Manifestantes ocupam por uma hora Shopping de S. Paulo

Fonte: Afropress 

S. Paulo - Manifestantes da "Marcha contra o Racismo, a Higienização Sócio-Racial e a Criminalização da Pobreza", ocuparam por mais de uma hora as dependências do Shopping Higienópolis, região central, em protesto pelas recentes manifestações de racismo nos Shoppings e grandes redes de supermercados de S. Paulo.

Seguranças do Shopping tentaram impedir a entrada dos manifestantes e houve princípio de tumulto. Na correria algumas pessoas chegaram a cair, o que não impediu que o grupo conseguisse entrar no Shopping e tomasse os corredores com bandeiras, batucadas e palavras de ordem contra o racismo. Policiais militares acompanharam a manifestação sem intervir. 

Palavras de ordem

Os manifestantes decidiram ocupar o Shopping - que é frequentado por pessoas da classe média e alta paulistanas - após a concentração na estação Santa Cecília do Metrô, que começou a partir das 14h.

Segundo os organizadores da ocupação reunidos em um Comitê composto por cerca de 27 entidades dos movimentos negro, estudantil e popular, o objetivo foi chamar a atenção “para o racismo o "racismo presente no cotidiano da população negra, inclusive nas ações policiais que ocorreram recentemente no Estado".

Cerca de 100 pessoas participaram da ação, que foi acompanhada sem interferência pela PM e pelos seguranças do Shopping. 

Denúncia de tortura

Esta semana a Justiça de S. Paulo aceitou a denúncia por crime de tortura contra os seis seguranças que espancaram o vigilante Januário Alves de Santana, nas dependências do Hipermercado Carrefour, em Osasco. O caso aconteceu em agosto de 1.979, e anteriormente, a Polícia já havia indiciado os acusados por tortura motivada por discriminação racial. O julgamento deve começar no mês que vem.

O protesto reuniu um leque de entidades, ligadas ou não a partidos, entre as quais a Uneafro (União de Núcleos de Educação Popular para Negros), Conen (Coordenação Nacional de Entidades Negras), MNU (Movimento Negro Unificado), Unegro (União de Negros pela Igualdade), entre outras.

Maioria

Wilson Honório da Silva, coordenador do Movimento Novo Quilombo, Raça e Classe – ligado ao PSTU – disse que o protesto faz parte de uma mobilização contínua para combater a discriminação no país. “Nós estamos aqui para dizer que o racismo está em todos os lugares, mas nós também estamos em todos os lugares. Nós somos a maioria da população”, disse.

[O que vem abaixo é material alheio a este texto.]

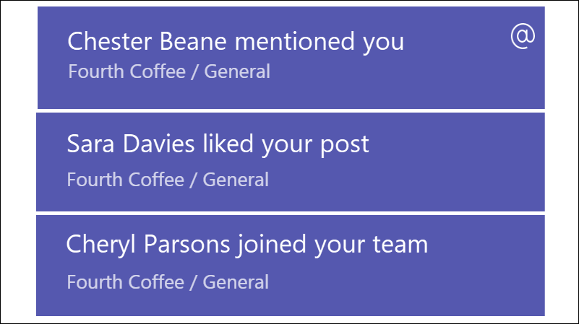Select the Fourth Coffee / General subtitle under Sara Davies
The image size is (579, 324).
[x=168, y=180]
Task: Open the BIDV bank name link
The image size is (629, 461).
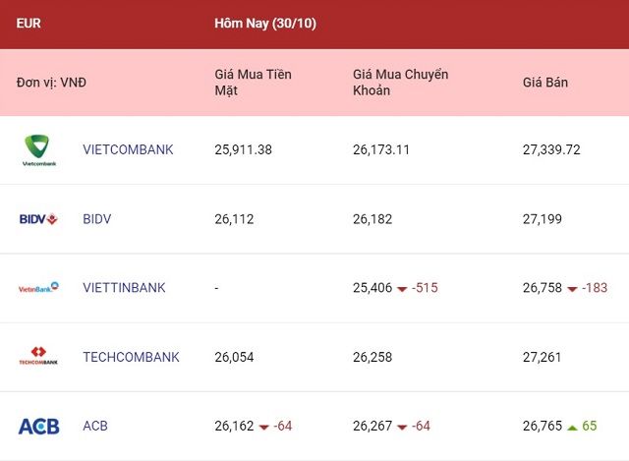Action: (x=97, y=218)
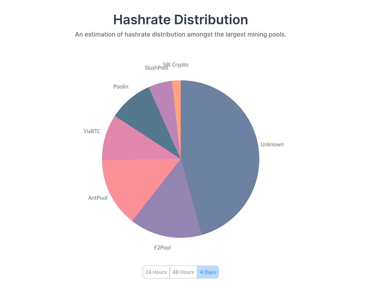The height and width of the screenshot is (287, 366).
Task: Click the Unknown pie slice
Action: (x=222, y=157)
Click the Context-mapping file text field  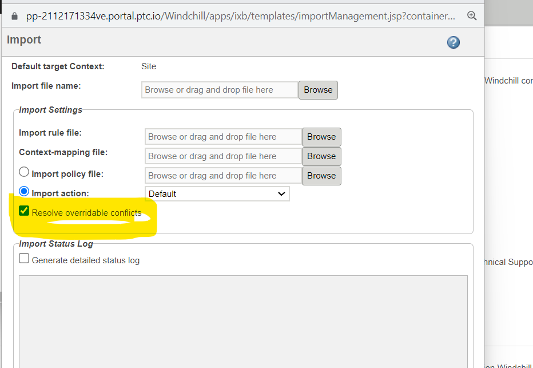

Segundo a coordenadora do Núcleo de Consciência Negra da USP, Haydee Fiorino, a discriminação racial atinge pesadamente as mulheres. “As mulheres negras se encontram sempre em trabalhos subalternos, sem nenhum direito trabalhista. Ou então são vistas como a mulher do carnaval, a mulata libidinosa, que só ganha visibilidade no carnaval e depois volta para o seu lugar, limpando o chão”, acrescentou.